=== EXTRAIT PROPOSÉ ===
Poète, blogueur, président de l’association « Le Capital des mots », Éric Dubois continue, avec acharnement et malgré la maladie, à déjouer le réel par l’écriture.

Éric Dubois : Le porteur de parole

Entretien conduit par Grégory Rateau

G. R. : Dans votre Journal (publié aux éditions Douro) vous écrivez : Par la Maladie, par ma Maladie, je devins créateur de ma vie, ayant volé le feu dans le lieu de l’inexprimable, Prométhée mal dégrossi, pour apporter la lumière aux cloisons sombres du Monde. Le diagnostic de votre schizophrénie a donc été l’élément déclencheur de votre processus créatif ?

Éric Dubois : J’écris depuis l’âge de 14 ans. Je publie des poèmes en revues depuis 1995 (j’avais 28 ans) et des recueils de poèmes, des récits depuis 2001 (j’avais trente-cinq ans). Je l’explique clairement dans mes deux récits autobiographiques « Journal », publié en 2024 chez Douro et « L’homme qui entendait des voix », publié en 2019 aux éditions Unicité. J’écrivais et publiais avant d’être atteint de schizophrénie. Mais comme je suis en invalidité depuis vingt-cinq ans, reconnu comme tel, j’ai consacré tout mon temps libre à l’écriture, au dessin et à la peinture et à la photo également, je réalise des œuvres plastiques depuis 1996, année où je suis tombé malade, interné plus d’un mois, en hôpital psychiatrique pour bouffée délirante et syndrome de mysticisme et filiation. J’ai été longtemps en RQTF, en recherche d’emploi, sans en trouver hélas.
=== MATÉRIEL FOURNI ===
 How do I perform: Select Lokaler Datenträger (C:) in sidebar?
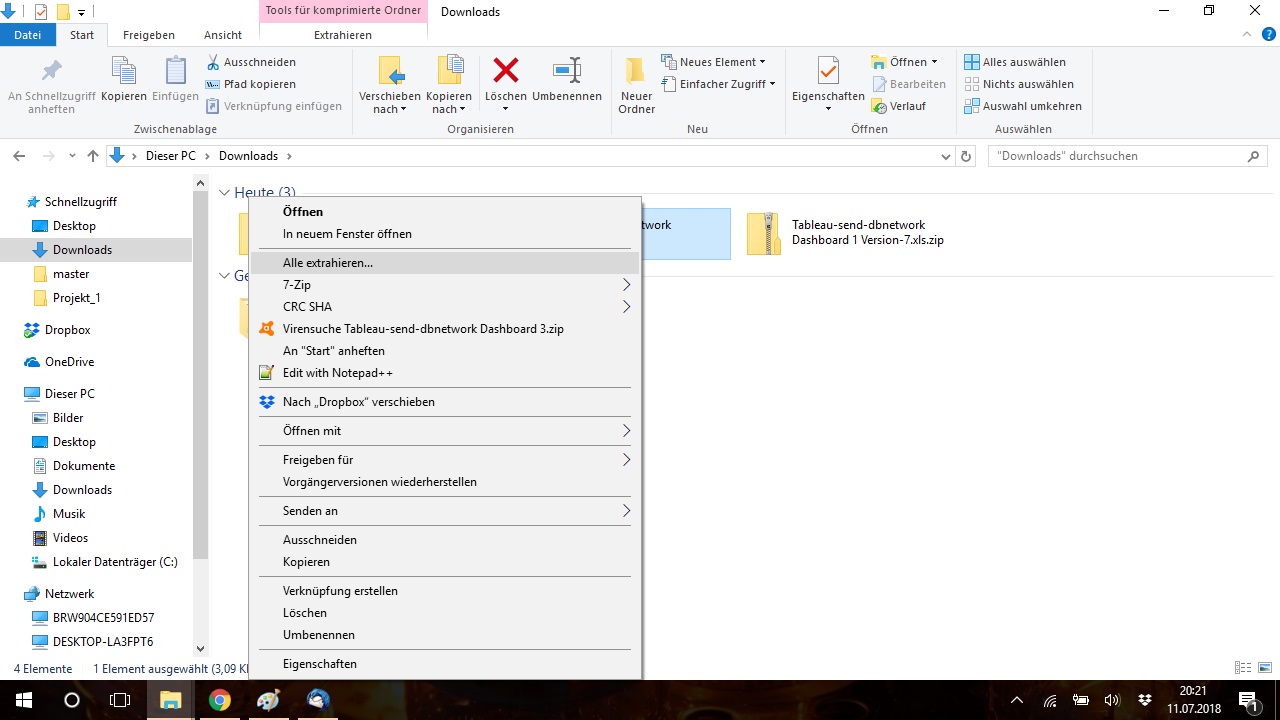click(x=115, y=562)
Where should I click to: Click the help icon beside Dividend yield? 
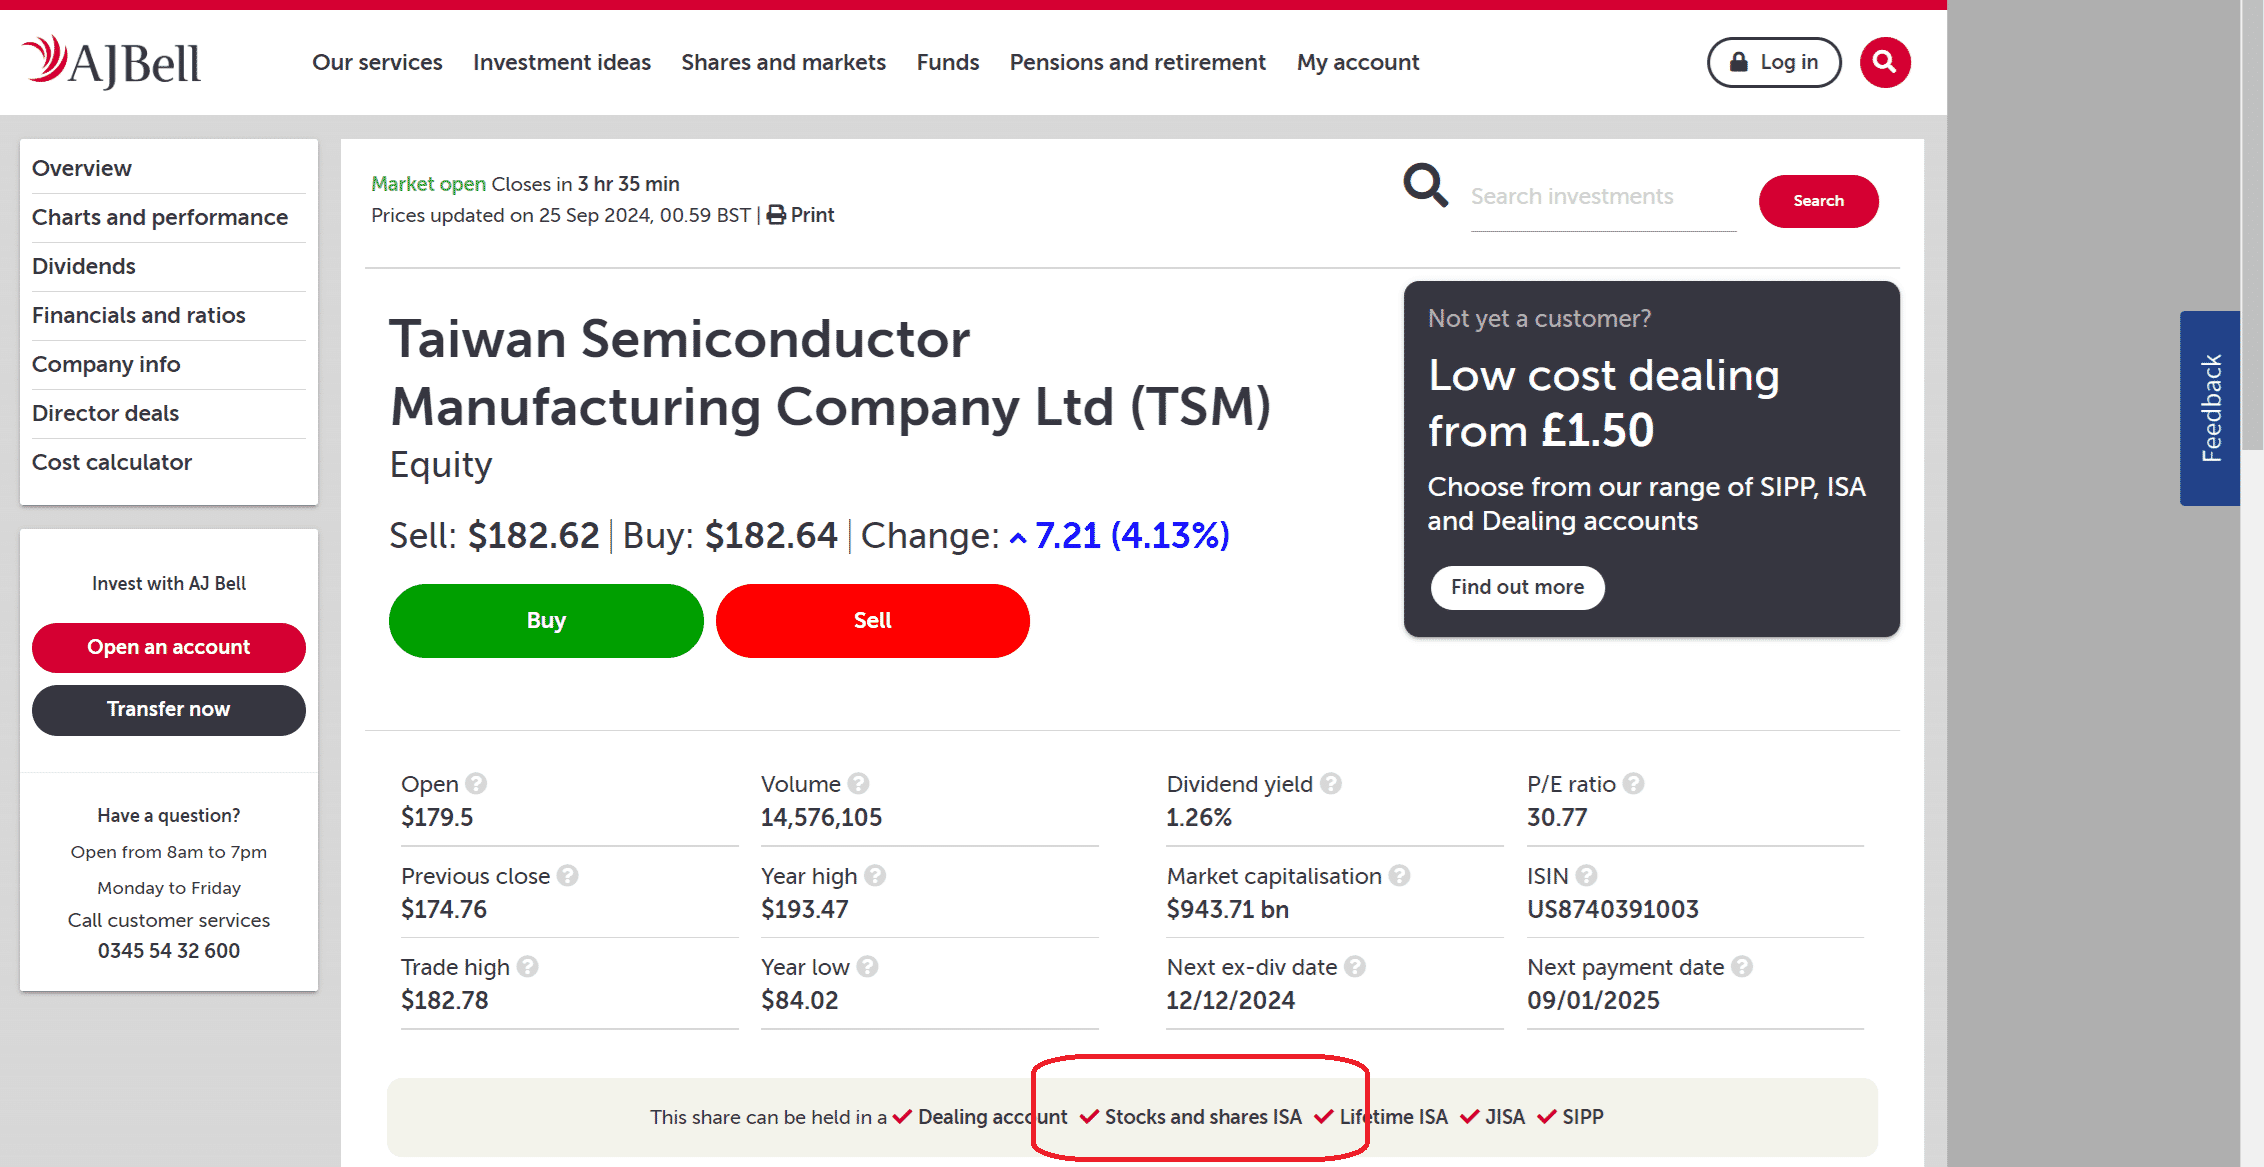coord(1331,784)
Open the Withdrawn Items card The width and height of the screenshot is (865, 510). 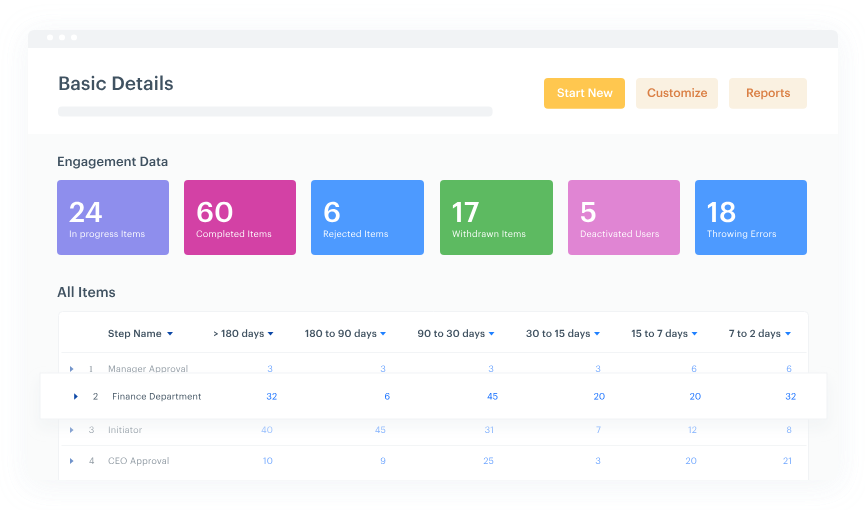pyautogui.click(x=496, y=217)
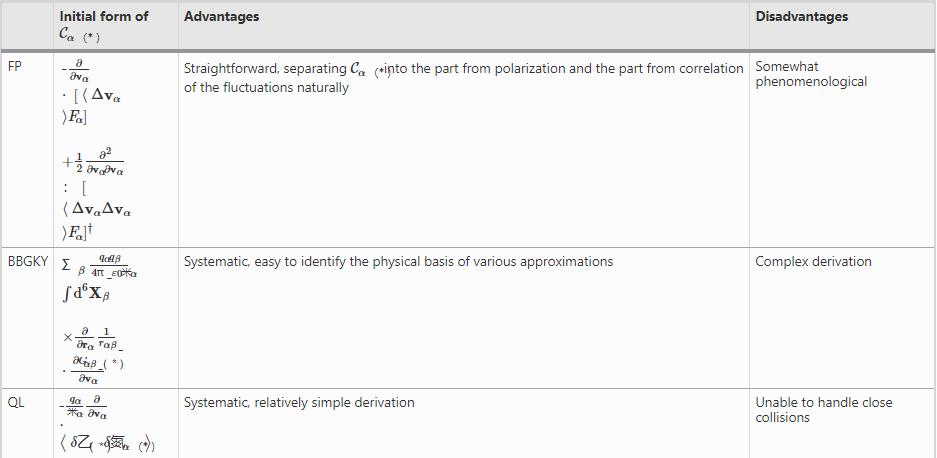The width and height of the screenshot is (937, 458).
Task: Select "Unable to handle close collisions" cell
Action: coord(823,410)
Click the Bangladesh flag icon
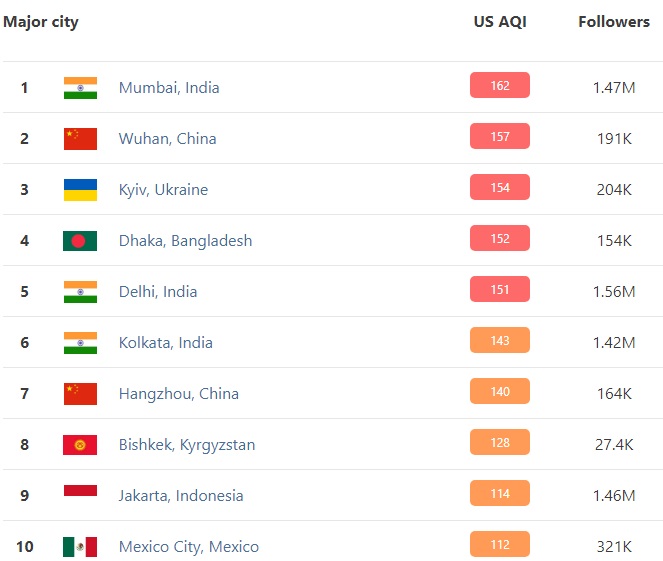 coord(80,241)
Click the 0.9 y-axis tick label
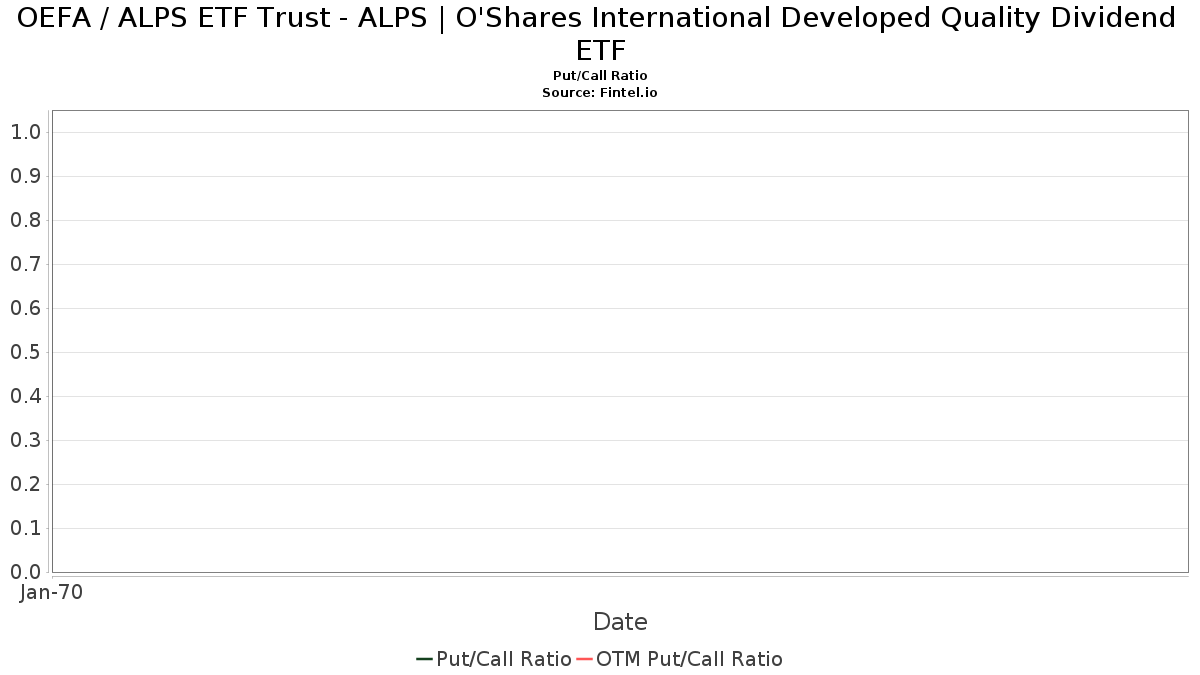Viewport: 1200px width, 675px height. 25,176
===
TRAVAIL À FAIRE:
Recopiez fidèlement, dans l’entretien avec Éric Dubois ci-dessus, tout le passage allant de « Poète, blogueur, président » jusqu’à « réel par l’écriture. ».

RÉSULTAT OBTENU:
Poète, blogueur, président de l’association « Le Capital des mots », Éric Dubois continue, avec acharnement et malgré la maladie, à déjouer le réel par l’écriture.